# Quoted text:
* * * * * * * * *

But why would an aspiring legal scholar labor for years to develop and defend a historical thesis that is manifestly untrue? What is the point and what the payoff? That is the principal mystery of this singular book. Characteristic of The Powers of War and Peace is the anemic relation between the evidence adduced and the inferences drawn. The footnotes and citations teem with ambiguity and complexity, while the summary statements snap dogmatic simplicities. For instance, in a section devoted to the powers of war and peace in various state Constitutions, between independence and the ratification of the Constitution, Yoo uses selective citation to convey the impression that state executives not only possessed substantial foreign-policy powers but were also, when commanding the state militias, freed from any obligation to act according to laws passed by state legislatures. That his case is wobbly on both counts is the least that might be said. But what makes his misleading account additionally baffling is that he cites without comment the very provisions in several state Constitutions that deny the executive branch any power to act except “under the laws” passed by the legislative branch.
In a stray footnote, to take another example, Yoo reproduces Madison’s assertion that “executive powers ex vi termini, do not include the Rights of war & peace.” And other Framers, too, classified the powers of war and peace as “legislative.” But Yoo is convinced that the powers of war and peace must necessarily be classified as “executive.” Faced with statements to the contrary, he buries or ignores them. The nimbleness with which, on several occasions, he simply inverts the manifest significance of historical texts that contradict his preset beliefs can only be called athletic.
Yoo’s fictionalizing of the founding period is best exemplified by his lengthy discussion of the August 17, 1787, debate at the Constitutional Convention in Philadelphia. The surviving notes of this debate are admittedly garbled, cryptic and open to interpretation. But two things come through with ringing clarity. First, the word “declare,” as the Framers used it, had a loose and fluctuating meaning. Second, most participants in the discussion agreed on the importance of limiting the President’s war powers by granting important war powers to Congress. This consensus stemmed from a conviction that war is the nurse of executive aggrandizement and that the President, whose powers balloon unnaturally in wartime, has a dangerous incentive to contrive and publicize bogus pretexts for war.
Yoo is no doubt right to emphasize the idea, central to The Federalist Papers, that “exigency justified the expansion of government authority in war and peace.” But when Hamilton and Madison referred to “government authority,” they were thinking of the authority of the executive and legislative branches together, not of the executive alone. Because the ruses, stratagems and timing of the enemy cannot be known in advance, it would be folly to tie down the nation’s defensive power to a set of rigid rules. But this does not mean that the Framers wished to make war powers an executive monopoly. In The Federalist, No. 30, for instance, Hamilton asserted that no constitutional limits can be placed on the power to tax, precisely because future necessities admit not of calculation. But this broad constitutional grant of emergency power to the government, made with an eye to providing for the common defense, in no way swells executive power vis-à-vis the legislature or implies any curtailment of Congress’s exclusive power of the purse.

* * * * * * * * *

# Data extract:
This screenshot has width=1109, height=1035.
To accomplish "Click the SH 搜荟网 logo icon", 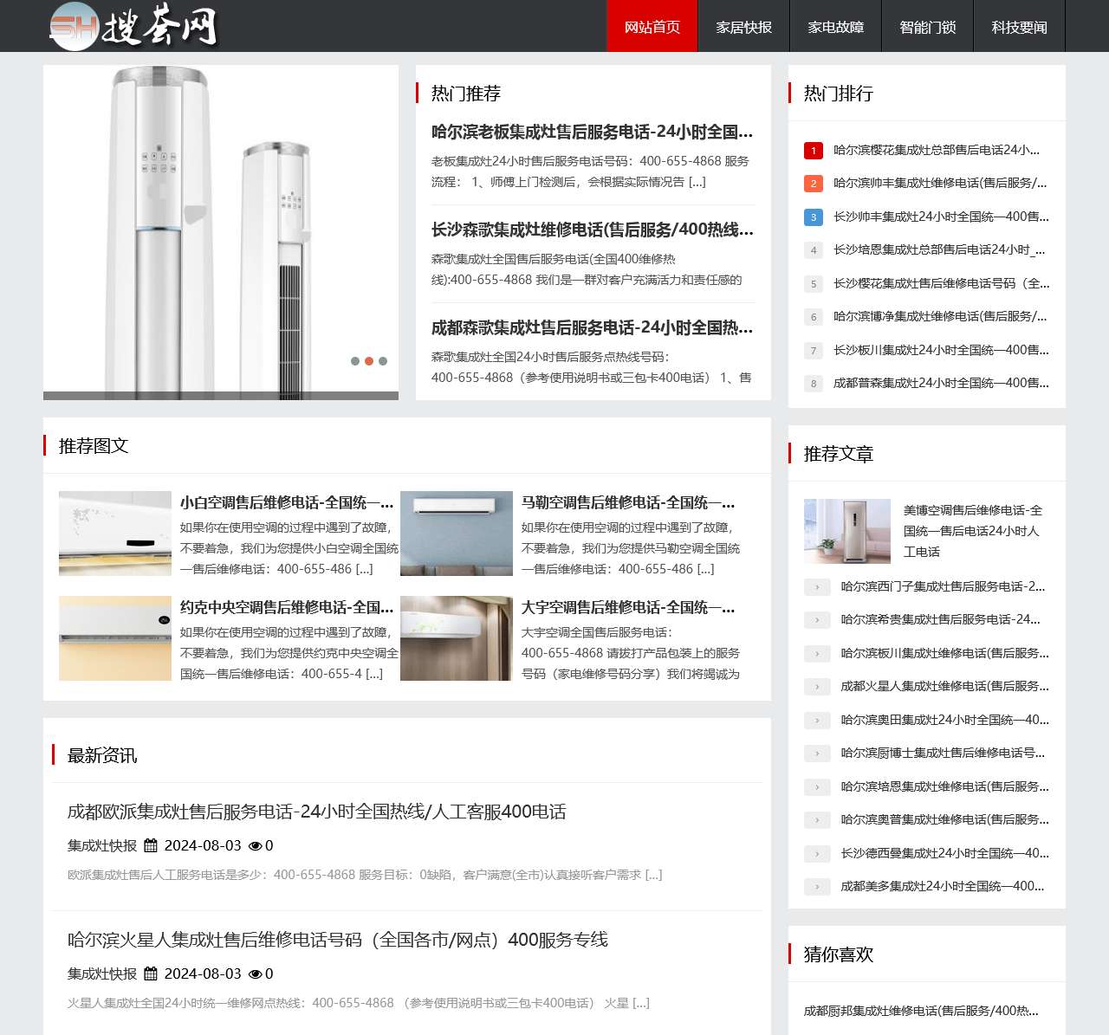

* * * * * * * * *

Reproduce verbatim the portion of the war powers text that begins with the words containing "In a stray footnote, to" and ends with "be called athletic.".

# Output:
In a stray footnote, to take another example, Yoo reproduces Madison’s assertion that “executive powers ex vi termini, do not include the Rights of war & peace.” And other Framers, too, classified the powers of war and peace as “legislative.” But Yoo is convinced that the powers of war and peace must necessarily be classified as “executive.” Faced with statements to the contrary, he buries or ignores them. The nimbleness with which, on several occasions, he simply inverts the manifest significance of historical texts that contradict his preset beliefs can only be called athletic.